I could go on, but I think you get the point :)
While I do understand people may consciously prefer certain learning _settings_ (much more than a "style"), I doubt it's the categorization of a learner that makes or breakes such a complicated topic as "changing a habit" or "making a change in life" [based on a book / other 'intervention'].
I can definitely confirm the existence of visual/kinesthetic learners (in the limited realm of dancing). I've worked as a dance coach, and there's a distinct grouping into people who need to see steps demonstrated, and people who need to be guided through steps.
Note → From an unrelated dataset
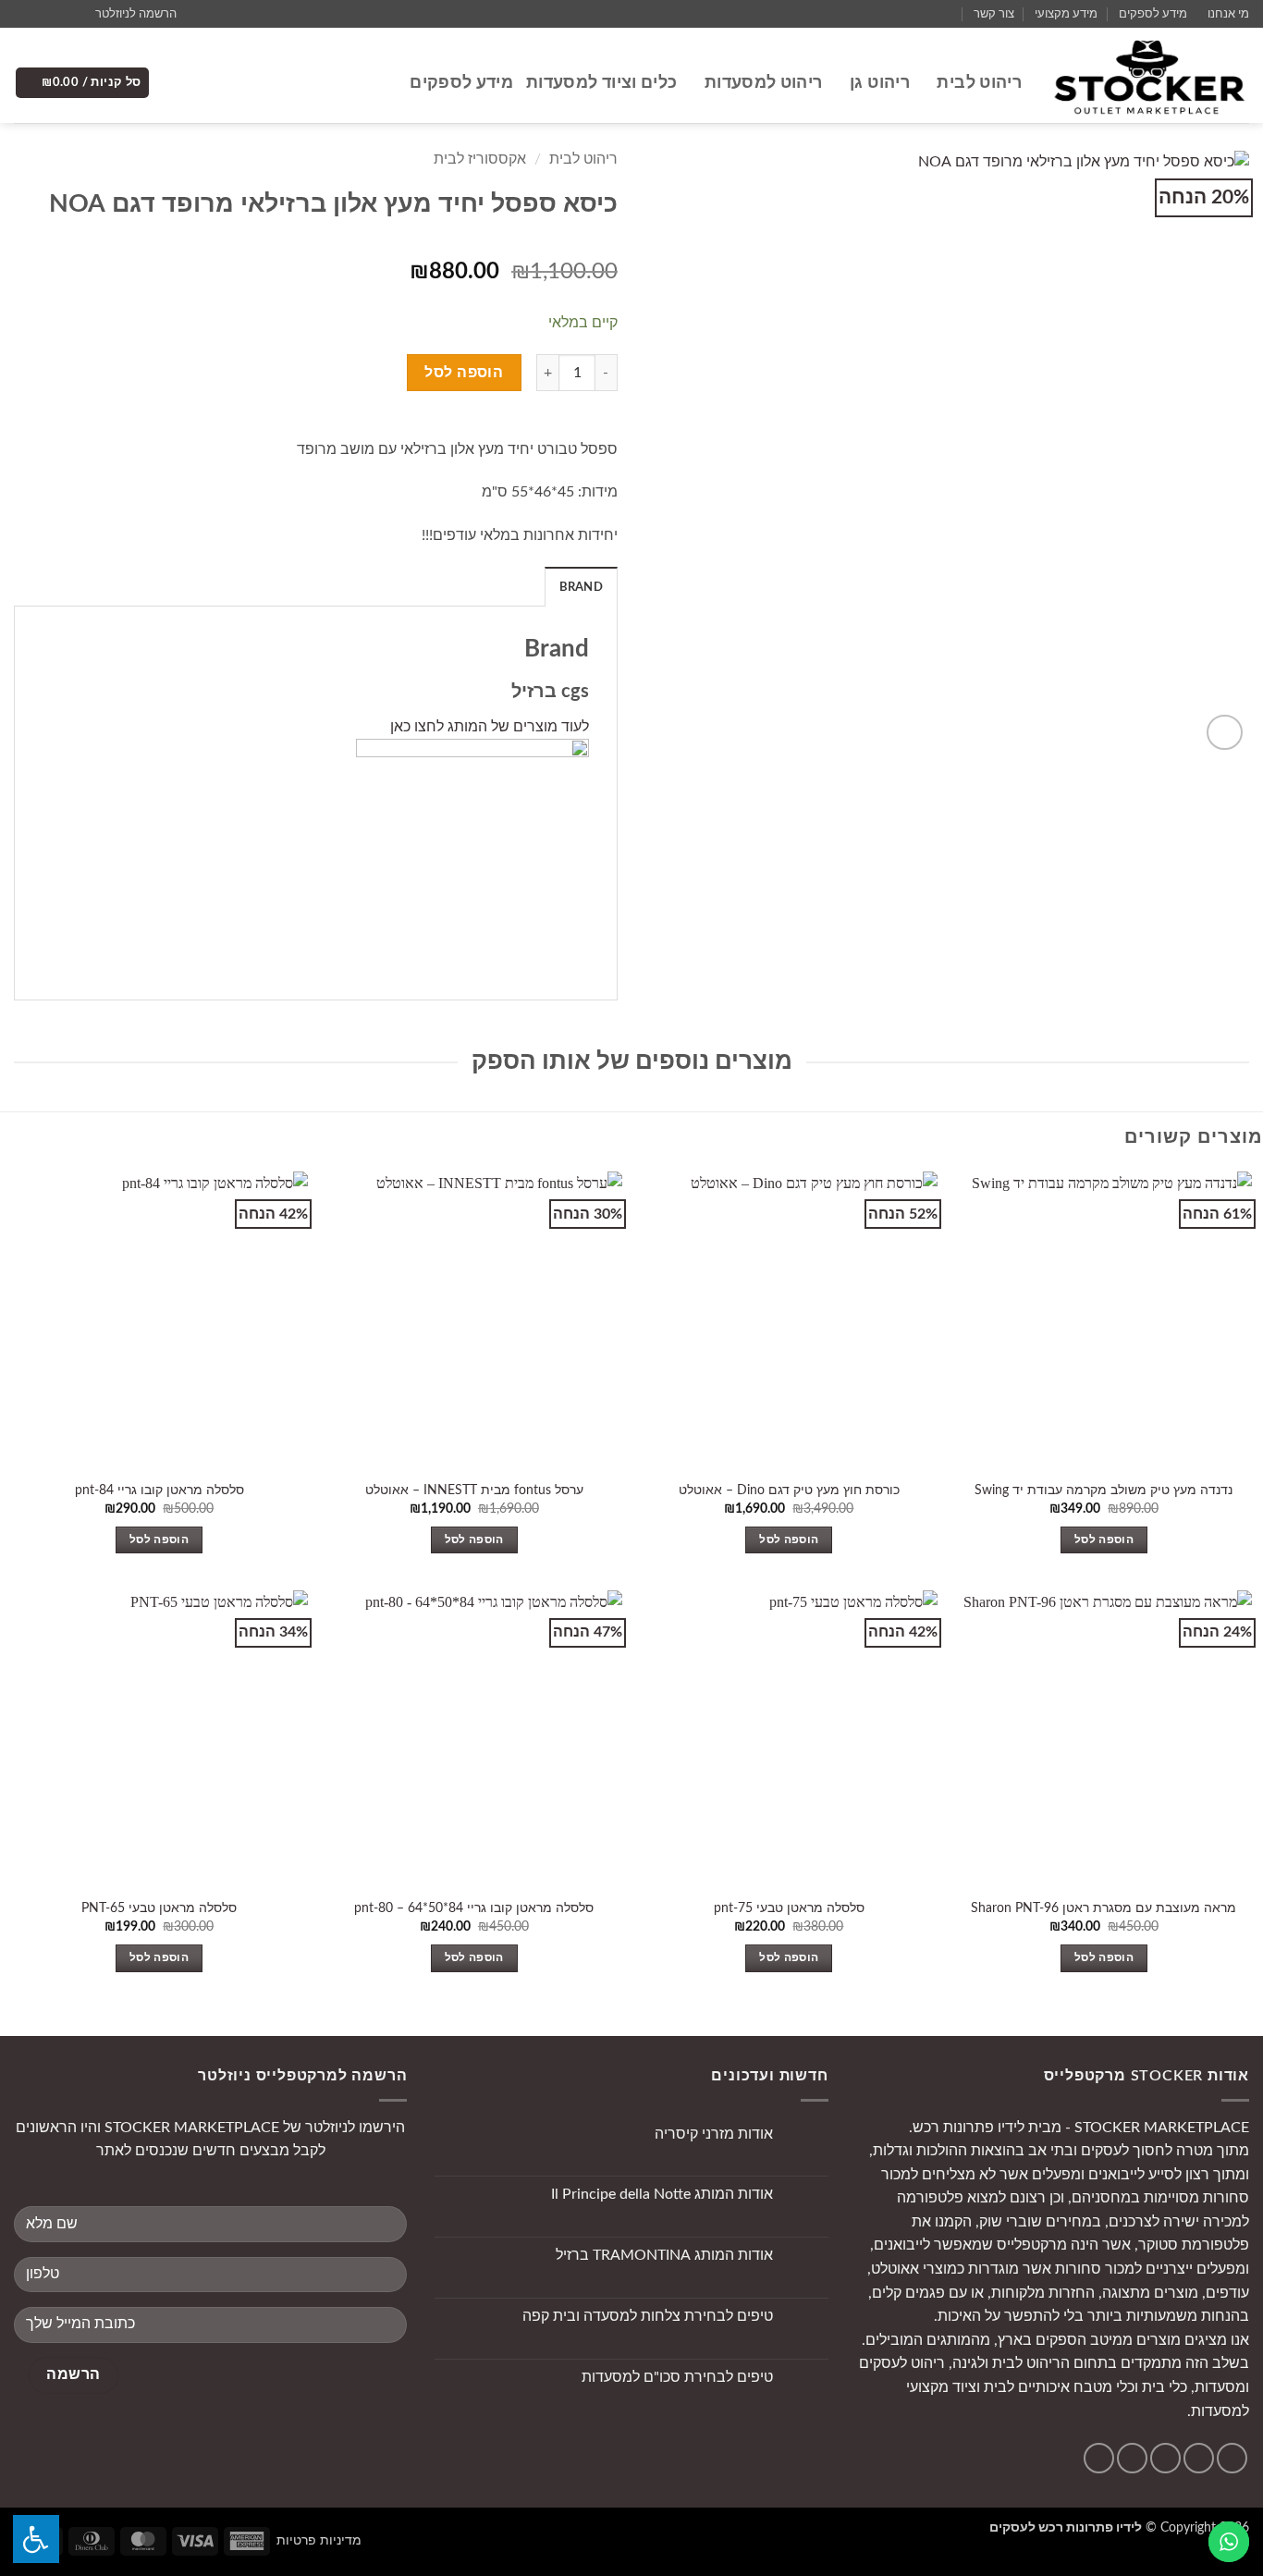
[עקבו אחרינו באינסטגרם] (58, 13)
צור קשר (994, 13)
I can also confirm that people communicate in a way that describes the world in visual/auditory/kinesthetic terms, and people often have a preferred mode of communication. As a result, it is often helpful to choose a similar mode of communication. (My personal speculation: Not because that's their learning style, but because it is a more familiar kind of speech. What you say becomes more relatable)
But I certainly do agree with you that the "learning style" model is oversimplified, and can't be applied as such in many settings. (How on earth do you teach computer science in a kinesthetic way? ;)
Very interesting information about dancing, thanks for sharing that!
I can see how people have _preferences_. If something is new & hard (a possible definition for learning), I would imagine we instinctively look for ways to make progress with minimum amount of effort. So in that sense we may have learning styles, but that wouldn't mean permantent or exclusive style. Other ways could work for us, too, but over the years we practiced certain style more than others and so we choose whenever we can (it's efficient/pleasant).
So perhaps simple familiarity of a way to learn might be the source of the whole idea and its appeal.
I can see how poorly designed scientific research would even validate learning styles in that sense without uncovering that everyone can actually learn in every way, they just choose not to for local efficiency.
I think it's more on the part of the reader. A lot of willpower is needed to fundamentally change yourself, especially based on just one person's ideas. It's up to the reader to put the ideas into action, and I think that for a lot of people that's difficult without a motivating environment.
For example, hanging out with people that are into fitness does a lot more for you than going it alone. Working a service job and having to speak to people to make money does more for your confidence than any motivating words. It's different for different people, of course.